The fed's role increased markedly beginning in the late 1980s as business and political leaders became concerned regarding the United States' economy falling behind that of other nations; at that time it was Japan. The role of the federal government increased even more in the 1990s as the debate focused upon accountability through standardized student testing--should there be national tests or state tests? That question was resolved in favor of individual state testing, then.

The Bush-era 2001 No Child Left Behind (NCLB) law propelled the debate back into center stage. Both political parties joined in passing NCLB requiring yearly testing in mathematics and language arts in grades three through eight, setting the year 2014 as the target for all students having reached proficiency in these two subject areas, and creating stiff penalties for those schools that fail to do so.

Ten years later, as the debate regarding larger or smaller federal government involvement pervaded national elections--the economy, health care, Medicaid, among others--became the defining issue between Republicans and Democrats, important constituencies of both parties began to question whether the federal government had become too involved in education.

Federal involvement in education has increased geometrically under President Obama as his Secretary of Education Arnie Duncan used 2009 anti-recession Congressionally-approved stimulus money to fund state and local school district grant programs that were focused upon student accountability through standardized testing and teacher evaluation based upon those student test results.

These strongly-pushed initiatives resulted in major push-backs by teacher unions who opposed having teacher evaluations based upon student test scores, and parents and educators who asserted that standardized testing had resulted in the narrowing of curriculum and too much time being spent on test preparation.

The most recent rallying cry for those opposed to federal involvement in education has been the Common Core standards for mathematics and language arts. Though not developed by the federal government, but adopted by 45 states, these common curricula objectives are seen as leading to a national curriculum. Some states are now reconsidering their participation.

Teacher unions, parents, small government advocates are critical constituencies for both Democrats and Republicans. How could Congress do anything but consider limiting the federal role in education?

Earlier this month, both parties in the Senate and the House Republicans released their bills which would reauthorize funding for elementary and secondary education by modifying the 2001 No Child Left Behind law.
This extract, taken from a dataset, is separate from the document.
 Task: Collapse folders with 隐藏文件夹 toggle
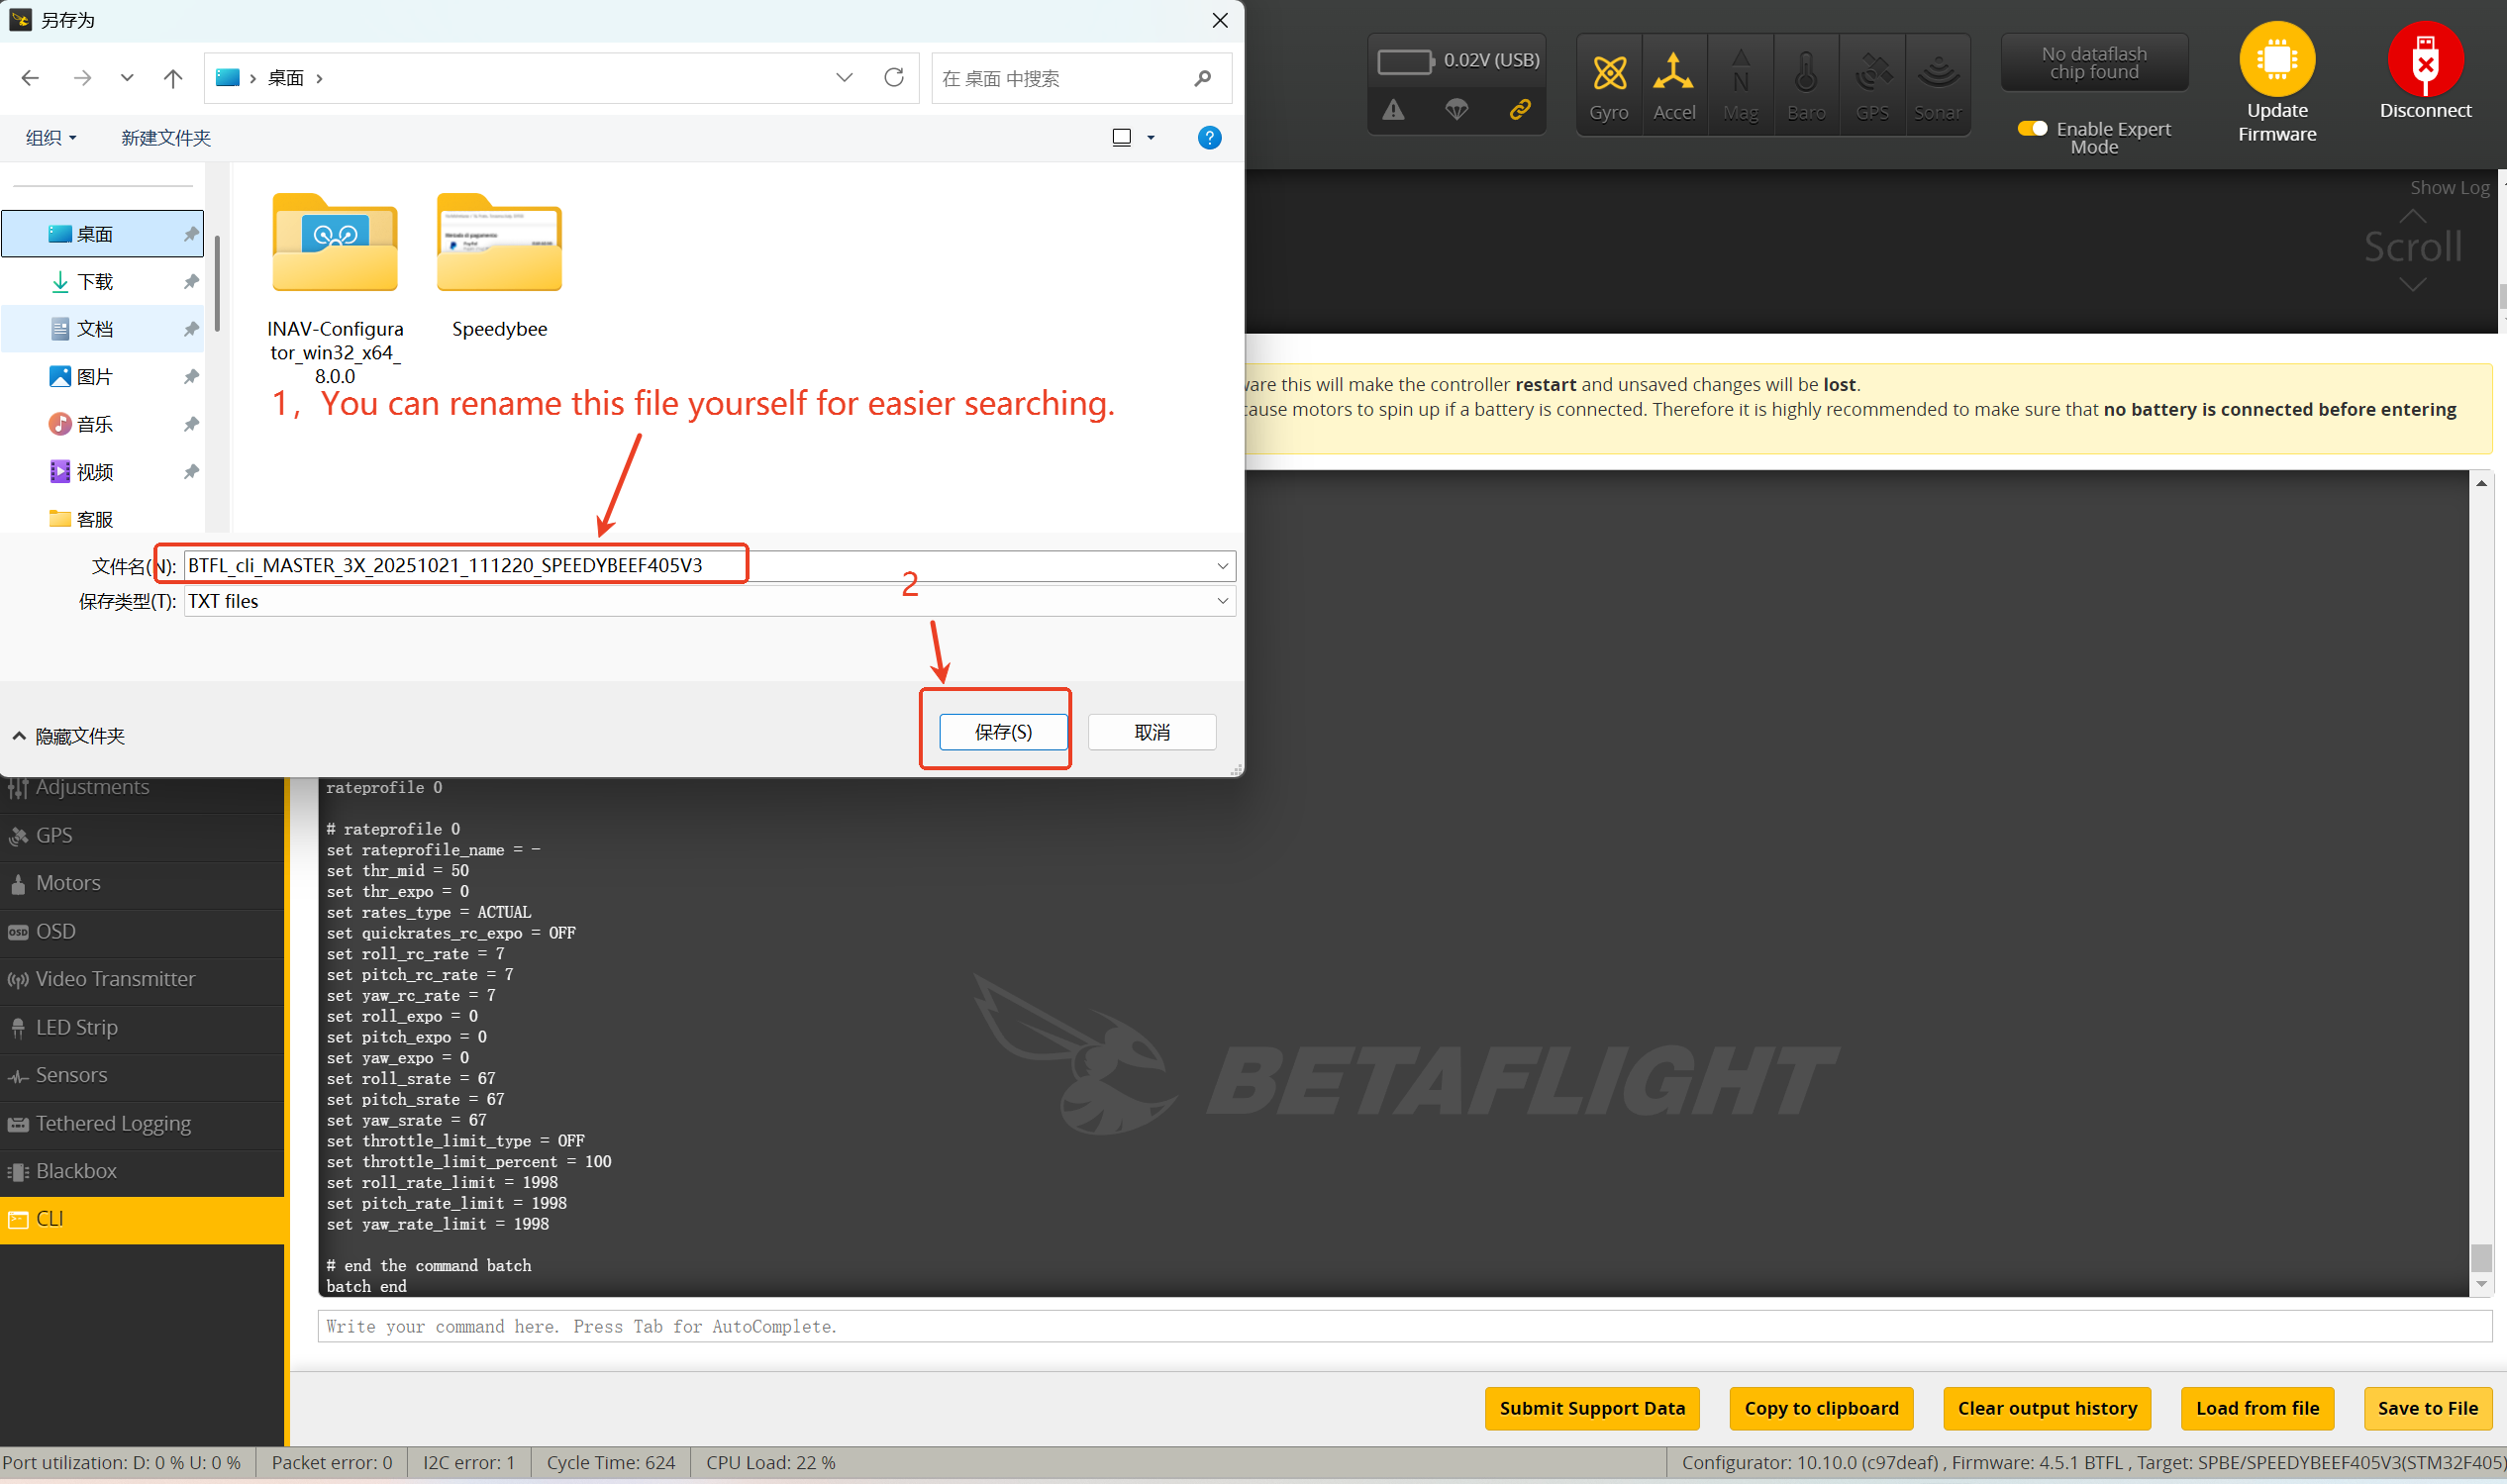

The political winds point to moving decision-making to the individual states regarding how much testing should occur, what should be included in the tests, should the newly-developed Common Core standard be implemented nationally, how teachers should be evaluated, and what are the consequences for those schools with large numbers of failing students.

However acrimonious the debates become regarding these reauthorization questions, nothing will compare to the ensuing debate regarding the federal government providing money to be used by parents to choose their own public school or to enroll their children in private schools, programs commonly entitled "school vouchers," a provision in the Republican bill.

School vouchers, though rare 10 years ago, are now law in 17 states, and the U.S. Supreme Court has ruled that school vouchers are constitutional since public money would be going to parents and not to private or religious elementary and secondary schools under the so-called "child benefit theory."

There are many arguments against school vouchers, especially that de facto segregation occurs when parents choose to attend nonpublic schools with children like their own.

However, it's extremely difficult to tell parents whose children are attending failing schools that their kids must remain there and continue to fail.

The school voucher movement never had a better opportunity to become federal law.